**Exercise description:** Show, from the records below, all lines that contain the word "column".

(Stored data)
----------------------------------------
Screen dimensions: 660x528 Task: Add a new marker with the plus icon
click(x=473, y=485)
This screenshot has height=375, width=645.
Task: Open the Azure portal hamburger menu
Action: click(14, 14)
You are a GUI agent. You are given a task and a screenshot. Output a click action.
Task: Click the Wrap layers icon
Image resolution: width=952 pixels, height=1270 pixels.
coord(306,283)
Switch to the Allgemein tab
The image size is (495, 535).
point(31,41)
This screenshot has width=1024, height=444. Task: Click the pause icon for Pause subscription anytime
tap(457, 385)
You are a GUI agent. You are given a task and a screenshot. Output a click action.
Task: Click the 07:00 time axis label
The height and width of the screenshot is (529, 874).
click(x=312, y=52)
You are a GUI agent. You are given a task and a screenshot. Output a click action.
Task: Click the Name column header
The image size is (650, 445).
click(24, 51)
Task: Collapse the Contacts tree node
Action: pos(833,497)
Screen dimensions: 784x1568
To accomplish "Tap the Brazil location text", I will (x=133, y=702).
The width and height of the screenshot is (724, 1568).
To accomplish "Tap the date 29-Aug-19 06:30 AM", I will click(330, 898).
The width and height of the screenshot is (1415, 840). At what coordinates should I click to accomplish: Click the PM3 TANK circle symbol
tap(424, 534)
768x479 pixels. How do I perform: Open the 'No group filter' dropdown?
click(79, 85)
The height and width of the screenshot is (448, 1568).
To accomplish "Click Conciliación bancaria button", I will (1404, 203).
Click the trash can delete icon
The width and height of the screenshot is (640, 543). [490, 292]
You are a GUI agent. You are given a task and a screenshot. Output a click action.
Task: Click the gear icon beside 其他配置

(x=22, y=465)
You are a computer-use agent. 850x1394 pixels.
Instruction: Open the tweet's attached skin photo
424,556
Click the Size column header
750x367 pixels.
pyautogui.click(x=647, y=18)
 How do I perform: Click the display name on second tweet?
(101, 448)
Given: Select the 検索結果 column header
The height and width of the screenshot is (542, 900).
----------------------------------------
**Finished exercise:**
Task: Click the Name column header
Click the Size column header
Given: Select the 検索結果 column header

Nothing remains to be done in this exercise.